#### [Data provided]

[Start of section]

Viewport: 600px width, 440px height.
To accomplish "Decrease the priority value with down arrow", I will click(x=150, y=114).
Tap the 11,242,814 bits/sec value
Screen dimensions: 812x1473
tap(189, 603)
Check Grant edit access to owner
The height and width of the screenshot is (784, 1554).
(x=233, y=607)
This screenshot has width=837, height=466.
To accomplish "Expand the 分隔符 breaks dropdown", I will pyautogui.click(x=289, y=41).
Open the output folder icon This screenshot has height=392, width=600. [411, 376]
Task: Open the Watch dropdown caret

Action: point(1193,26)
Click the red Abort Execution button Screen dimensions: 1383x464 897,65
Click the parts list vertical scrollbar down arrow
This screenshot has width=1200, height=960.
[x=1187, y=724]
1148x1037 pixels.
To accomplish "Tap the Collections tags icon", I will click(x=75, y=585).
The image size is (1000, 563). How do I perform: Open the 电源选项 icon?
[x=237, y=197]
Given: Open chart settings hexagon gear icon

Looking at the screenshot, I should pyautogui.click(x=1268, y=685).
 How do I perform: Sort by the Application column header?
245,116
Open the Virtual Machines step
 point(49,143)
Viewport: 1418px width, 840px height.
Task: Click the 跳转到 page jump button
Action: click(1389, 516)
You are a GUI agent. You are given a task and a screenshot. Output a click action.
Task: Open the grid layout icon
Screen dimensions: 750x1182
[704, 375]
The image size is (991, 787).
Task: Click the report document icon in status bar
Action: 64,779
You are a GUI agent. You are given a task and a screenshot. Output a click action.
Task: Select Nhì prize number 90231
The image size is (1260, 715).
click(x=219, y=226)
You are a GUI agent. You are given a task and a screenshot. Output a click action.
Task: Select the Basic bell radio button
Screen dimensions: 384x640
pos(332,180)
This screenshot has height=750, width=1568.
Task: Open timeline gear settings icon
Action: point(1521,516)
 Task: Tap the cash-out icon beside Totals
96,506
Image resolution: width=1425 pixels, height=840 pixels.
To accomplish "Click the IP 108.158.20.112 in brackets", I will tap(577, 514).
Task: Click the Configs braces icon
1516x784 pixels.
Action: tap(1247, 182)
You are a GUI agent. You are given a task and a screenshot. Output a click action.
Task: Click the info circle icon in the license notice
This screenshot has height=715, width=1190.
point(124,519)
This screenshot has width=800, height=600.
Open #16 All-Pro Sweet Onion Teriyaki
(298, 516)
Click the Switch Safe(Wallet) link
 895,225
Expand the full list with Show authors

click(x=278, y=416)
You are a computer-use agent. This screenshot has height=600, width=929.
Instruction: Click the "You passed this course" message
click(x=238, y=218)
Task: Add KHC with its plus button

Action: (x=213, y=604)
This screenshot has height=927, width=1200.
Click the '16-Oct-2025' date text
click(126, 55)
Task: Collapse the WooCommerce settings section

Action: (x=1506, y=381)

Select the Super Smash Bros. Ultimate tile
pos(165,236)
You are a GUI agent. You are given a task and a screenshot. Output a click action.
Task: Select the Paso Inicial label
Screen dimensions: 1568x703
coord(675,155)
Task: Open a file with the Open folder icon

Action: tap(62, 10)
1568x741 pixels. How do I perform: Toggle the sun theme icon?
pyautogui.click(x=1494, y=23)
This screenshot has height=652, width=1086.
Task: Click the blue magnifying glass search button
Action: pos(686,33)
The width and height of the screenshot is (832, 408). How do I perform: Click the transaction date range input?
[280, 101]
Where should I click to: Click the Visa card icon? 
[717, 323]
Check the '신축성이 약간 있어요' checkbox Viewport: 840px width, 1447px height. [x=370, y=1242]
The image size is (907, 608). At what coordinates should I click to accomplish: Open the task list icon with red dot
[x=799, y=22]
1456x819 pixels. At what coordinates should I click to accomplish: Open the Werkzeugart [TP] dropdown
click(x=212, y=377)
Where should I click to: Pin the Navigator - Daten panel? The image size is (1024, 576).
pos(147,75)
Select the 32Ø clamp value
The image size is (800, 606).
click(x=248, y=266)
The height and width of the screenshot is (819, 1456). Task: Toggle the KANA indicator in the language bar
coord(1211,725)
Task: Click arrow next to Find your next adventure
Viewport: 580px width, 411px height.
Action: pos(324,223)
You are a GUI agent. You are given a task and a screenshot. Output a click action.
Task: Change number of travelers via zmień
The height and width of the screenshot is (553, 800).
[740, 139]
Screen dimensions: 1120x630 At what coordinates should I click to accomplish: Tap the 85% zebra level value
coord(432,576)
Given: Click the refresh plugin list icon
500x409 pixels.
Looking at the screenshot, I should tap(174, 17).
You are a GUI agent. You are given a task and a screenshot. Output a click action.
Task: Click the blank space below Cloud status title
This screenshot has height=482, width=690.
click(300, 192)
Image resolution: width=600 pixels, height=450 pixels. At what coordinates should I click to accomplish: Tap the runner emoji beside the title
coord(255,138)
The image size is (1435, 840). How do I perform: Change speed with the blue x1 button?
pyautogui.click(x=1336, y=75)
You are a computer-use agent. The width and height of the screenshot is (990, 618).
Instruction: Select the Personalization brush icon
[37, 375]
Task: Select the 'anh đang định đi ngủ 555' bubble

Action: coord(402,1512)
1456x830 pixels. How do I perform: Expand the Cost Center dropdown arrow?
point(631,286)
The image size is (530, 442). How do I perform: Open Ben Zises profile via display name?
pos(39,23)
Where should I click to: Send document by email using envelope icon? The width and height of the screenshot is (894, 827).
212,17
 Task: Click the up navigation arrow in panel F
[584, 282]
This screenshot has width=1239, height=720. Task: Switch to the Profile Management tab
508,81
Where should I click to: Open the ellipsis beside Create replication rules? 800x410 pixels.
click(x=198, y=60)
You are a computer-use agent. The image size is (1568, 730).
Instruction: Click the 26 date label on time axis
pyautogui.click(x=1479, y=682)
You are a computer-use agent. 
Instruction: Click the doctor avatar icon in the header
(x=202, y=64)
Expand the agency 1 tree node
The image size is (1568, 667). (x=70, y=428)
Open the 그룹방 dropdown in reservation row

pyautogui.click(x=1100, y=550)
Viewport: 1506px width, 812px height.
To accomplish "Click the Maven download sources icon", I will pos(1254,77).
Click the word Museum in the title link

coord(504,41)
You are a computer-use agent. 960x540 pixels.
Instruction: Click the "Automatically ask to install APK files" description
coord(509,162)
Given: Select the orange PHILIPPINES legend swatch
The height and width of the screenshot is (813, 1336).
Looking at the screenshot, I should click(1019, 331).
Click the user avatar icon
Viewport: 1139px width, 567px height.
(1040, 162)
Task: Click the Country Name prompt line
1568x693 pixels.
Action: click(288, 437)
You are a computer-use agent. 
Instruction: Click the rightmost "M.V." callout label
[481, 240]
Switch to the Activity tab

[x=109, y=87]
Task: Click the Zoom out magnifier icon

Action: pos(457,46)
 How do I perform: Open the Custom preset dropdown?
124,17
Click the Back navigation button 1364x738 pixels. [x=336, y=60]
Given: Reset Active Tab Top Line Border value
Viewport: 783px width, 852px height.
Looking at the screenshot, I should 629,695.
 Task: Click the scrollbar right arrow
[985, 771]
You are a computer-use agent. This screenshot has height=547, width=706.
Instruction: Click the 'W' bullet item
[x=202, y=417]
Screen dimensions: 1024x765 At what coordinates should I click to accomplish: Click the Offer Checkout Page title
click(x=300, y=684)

[End of section]

#### [Exercise requirements]
Looking at the material above, count the lines where the word "number" occurs, and answer with that count alone.

#### [Exercise result]
2